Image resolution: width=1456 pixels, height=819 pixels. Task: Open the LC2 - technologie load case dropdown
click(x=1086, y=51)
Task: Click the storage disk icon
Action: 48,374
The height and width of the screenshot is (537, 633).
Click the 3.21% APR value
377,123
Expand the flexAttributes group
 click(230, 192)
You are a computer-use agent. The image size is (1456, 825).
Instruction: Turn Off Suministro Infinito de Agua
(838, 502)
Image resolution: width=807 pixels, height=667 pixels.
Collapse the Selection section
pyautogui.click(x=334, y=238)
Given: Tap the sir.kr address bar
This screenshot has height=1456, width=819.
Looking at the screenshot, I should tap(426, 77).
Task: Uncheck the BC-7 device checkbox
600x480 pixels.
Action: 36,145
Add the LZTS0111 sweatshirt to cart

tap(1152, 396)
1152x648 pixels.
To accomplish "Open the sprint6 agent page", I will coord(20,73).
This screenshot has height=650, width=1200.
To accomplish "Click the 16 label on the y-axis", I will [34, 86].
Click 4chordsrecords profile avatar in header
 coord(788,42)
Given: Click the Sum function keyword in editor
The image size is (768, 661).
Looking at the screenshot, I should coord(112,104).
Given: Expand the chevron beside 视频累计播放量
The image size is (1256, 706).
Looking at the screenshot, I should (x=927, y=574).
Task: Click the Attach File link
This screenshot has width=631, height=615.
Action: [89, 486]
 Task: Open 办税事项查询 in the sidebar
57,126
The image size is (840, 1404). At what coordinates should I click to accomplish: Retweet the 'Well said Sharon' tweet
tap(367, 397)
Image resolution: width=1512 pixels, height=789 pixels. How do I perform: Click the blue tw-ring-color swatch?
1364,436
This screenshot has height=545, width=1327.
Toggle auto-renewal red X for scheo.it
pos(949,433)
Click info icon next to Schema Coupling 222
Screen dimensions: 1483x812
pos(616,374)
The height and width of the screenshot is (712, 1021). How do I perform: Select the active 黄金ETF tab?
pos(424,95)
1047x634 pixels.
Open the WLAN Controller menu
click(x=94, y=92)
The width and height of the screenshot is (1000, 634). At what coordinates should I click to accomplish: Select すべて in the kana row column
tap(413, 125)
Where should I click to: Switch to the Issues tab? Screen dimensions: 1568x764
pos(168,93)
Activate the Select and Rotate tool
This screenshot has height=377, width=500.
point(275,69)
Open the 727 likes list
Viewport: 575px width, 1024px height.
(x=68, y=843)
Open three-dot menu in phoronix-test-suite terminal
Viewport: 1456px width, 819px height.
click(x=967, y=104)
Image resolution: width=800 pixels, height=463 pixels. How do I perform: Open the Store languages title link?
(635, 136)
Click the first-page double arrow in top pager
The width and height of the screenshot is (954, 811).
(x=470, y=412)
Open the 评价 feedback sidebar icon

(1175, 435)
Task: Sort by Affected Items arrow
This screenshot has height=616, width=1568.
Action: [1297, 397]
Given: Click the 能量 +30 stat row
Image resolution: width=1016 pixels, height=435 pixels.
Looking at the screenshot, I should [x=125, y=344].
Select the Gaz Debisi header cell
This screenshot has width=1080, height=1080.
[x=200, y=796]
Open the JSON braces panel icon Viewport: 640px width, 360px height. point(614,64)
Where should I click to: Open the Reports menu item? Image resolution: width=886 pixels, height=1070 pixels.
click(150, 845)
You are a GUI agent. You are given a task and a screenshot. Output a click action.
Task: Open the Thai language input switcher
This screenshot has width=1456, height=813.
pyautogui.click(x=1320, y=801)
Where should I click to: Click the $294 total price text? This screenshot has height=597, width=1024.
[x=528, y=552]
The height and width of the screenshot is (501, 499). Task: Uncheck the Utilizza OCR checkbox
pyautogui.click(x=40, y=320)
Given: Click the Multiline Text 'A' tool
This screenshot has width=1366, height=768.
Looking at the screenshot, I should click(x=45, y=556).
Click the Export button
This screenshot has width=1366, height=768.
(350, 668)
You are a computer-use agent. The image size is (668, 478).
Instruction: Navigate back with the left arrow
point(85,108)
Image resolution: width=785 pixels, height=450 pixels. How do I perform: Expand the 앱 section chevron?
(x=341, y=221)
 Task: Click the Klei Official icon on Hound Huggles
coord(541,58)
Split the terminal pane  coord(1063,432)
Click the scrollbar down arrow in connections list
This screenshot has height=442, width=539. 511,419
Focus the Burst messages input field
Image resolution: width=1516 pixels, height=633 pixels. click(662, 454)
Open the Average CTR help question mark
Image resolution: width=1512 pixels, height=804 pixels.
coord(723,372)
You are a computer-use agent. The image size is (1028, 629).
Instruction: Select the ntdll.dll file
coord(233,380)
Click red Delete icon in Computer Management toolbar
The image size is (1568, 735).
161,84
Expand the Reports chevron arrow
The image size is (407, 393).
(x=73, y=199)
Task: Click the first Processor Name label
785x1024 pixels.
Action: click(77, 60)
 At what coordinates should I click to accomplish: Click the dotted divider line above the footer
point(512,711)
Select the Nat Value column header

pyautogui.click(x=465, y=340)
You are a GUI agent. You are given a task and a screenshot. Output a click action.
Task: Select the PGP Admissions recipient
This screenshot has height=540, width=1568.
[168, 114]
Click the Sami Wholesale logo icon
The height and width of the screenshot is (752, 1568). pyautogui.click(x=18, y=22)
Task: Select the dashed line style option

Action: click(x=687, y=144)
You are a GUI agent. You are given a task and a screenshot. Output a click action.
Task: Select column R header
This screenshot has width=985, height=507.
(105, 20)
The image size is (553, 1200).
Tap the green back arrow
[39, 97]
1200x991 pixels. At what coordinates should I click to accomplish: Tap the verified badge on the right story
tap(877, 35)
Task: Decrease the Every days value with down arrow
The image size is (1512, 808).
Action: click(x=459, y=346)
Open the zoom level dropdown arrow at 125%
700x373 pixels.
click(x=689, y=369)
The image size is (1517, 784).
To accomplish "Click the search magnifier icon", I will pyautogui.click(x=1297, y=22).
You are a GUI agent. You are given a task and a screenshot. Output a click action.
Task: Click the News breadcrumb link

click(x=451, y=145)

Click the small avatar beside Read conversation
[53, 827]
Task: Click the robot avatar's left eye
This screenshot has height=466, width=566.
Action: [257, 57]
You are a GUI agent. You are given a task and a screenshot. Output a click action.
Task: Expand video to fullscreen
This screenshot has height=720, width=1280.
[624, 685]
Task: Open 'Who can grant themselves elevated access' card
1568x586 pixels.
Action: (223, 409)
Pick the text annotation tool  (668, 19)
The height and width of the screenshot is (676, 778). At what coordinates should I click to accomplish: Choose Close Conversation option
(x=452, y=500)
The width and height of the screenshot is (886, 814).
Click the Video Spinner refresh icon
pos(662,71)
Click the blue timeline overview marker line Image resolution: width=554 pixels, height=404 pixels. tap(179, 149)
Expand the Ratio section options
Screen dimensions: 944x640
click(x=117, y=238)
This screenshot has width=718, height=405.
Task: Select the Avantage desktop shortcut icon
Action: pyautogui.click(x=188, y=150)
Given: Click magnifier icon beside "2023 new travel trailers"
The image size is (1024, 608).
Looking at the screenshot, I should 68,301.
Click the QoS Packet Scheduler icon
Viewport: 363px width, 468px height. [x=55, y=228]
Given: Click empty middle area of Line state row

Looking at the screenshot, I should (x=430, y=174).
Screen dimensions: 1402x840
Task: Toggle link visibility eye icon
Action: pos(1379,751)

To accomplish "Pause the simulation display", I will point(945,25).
*****
• **EXERCISE AIM**: Please show each line from the items above that contains the word "avatar", copying every such line in full.

• **RESULT**:
Click 4chordsrecords profile avatar in header
Click the small avatar beside Read conversation
Task: Click the robot avatar's left eye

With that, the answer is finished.